In 1954, Young was transferred to the Washington State Penitentiary at Walla Walla to begin a life sentence for the 1933 murder conviction. On September 21, 1967, Young was added as #258 of the FBI Ten Most Wanted Fugitives list for escaping the prison. He was arrested in Kansas City, Missouri on January 9, 1968, after a citizen recognized him from an article in Inside Detective magazine. He was released from Washington State Penitentiary in 1972, at age 61. He "jumped parole and, according to Washington State authorities, his whereabouts are unknown." No further records exist on Young.
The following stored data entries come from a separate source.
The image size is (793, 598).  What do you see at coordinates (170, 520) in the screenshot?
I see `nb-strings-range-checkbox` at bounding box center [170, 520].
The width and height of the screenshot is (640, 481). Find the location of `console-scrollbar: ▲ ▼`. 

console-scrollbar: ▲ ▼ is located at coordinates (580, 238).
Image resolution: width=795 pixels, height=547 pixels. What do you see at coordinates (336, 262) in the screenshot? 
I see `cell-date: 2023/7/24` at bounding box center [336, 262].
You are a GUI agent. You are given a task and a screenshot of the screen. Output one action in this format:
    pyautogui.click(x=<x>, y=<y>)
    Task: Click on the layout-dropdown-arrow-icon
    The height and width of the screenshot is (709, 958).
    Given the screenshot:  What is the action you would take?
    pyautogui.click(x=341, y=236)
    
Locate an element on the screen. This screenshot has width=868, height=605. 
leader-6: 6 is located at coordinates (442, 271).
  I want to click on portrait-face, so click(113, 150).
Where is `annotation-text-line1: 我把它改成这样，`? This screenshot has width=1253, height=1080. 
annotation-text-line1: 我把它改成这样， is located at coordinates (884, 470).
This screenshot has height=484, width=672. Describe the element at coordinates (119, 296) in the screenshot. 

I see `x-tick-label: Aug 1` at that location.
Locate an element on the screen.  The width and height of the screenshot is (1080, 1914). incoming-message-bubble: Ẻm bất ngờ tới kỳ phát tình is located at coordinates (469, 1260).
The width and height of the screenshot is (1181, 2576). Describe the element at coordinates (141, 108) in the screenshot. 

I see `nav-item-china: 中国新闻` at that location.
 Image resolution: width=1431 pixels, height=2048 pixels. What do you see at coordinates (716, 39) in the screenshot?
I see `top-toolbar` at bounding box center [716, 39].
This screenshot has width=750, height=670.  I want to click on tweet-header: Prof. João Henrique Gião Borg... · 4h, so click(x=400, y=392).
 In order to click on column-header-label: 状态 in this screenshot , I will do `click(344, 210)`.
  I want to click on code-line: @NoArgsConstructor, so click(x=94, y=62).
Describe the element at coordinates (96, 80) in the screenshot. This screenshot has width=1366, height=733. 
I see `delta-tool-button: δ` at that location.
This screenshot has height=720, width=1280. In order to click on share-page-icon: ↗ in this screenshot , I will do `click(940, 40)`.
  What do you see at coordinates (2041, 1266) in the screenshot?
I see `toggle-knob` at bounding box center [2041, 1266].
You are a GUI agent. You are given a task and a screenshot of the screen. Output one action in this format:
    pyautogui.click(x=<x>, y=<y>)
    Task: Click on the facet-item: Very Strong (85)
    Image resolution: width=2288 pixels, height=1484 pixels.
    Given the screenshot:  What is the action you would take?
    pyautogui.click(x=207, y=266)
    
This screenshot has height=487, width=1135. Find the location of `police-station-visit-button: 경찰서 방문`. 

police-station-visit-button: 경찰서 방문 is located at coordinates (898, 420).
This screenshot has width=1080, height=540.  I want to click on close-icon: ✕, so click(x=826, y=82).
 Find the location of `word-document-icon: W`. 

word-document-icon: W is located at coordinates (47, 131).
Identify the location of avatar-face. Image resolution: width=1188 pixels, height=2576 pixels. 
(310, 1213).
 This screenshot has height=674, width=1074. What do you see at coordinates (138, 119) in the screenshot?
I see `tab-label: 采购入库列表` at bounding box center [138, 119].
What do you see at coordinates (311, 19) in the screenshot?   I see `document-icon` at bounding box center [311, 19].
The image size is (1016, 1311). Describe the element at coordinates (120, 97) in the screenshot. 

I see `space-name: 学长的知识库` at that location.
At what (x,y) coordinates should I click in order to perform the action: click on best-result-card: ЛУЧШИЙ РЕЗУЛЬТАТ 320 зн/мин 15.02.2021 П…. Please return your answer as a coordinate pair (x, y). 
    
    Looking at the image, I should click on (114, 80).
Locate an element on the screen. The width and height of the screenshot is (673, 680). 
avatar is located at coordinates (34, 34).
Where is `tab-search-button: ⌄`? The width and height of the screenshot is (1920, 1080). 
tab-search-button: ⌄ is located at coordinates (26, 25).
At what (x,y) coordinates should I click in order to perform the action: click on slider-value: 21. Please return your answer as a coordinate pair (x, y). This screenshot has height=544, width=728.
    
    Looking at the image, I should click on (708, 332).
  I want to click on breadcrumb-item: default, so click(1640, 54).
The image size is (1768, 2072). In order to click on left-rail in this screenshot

==Inaccuracies within the film==
The film Murder in the First (1995) has a number of inaccuracies compared to the facts of Young's life. It mistakenly presents Young as being arrested for stealing $5 in order to feed himself and his younger sister. It shows that he was tortured by officials after his escape attempt. It shows him killing McCain in the cafeteria immediately after his return to the general population, rather than later. It also showed that he was found dead in his prison cell in 1942, just before his appeal, with the word "victory" on the wall.

As noted above, Young had a prior murder conviction before arriving at Alcatraz. He was transferred from Alcatraz to serve the remainder of that murder sentence later in life at a Washington state prison. He disappeared after jumping parole after being released in 1972 from Walla Walla.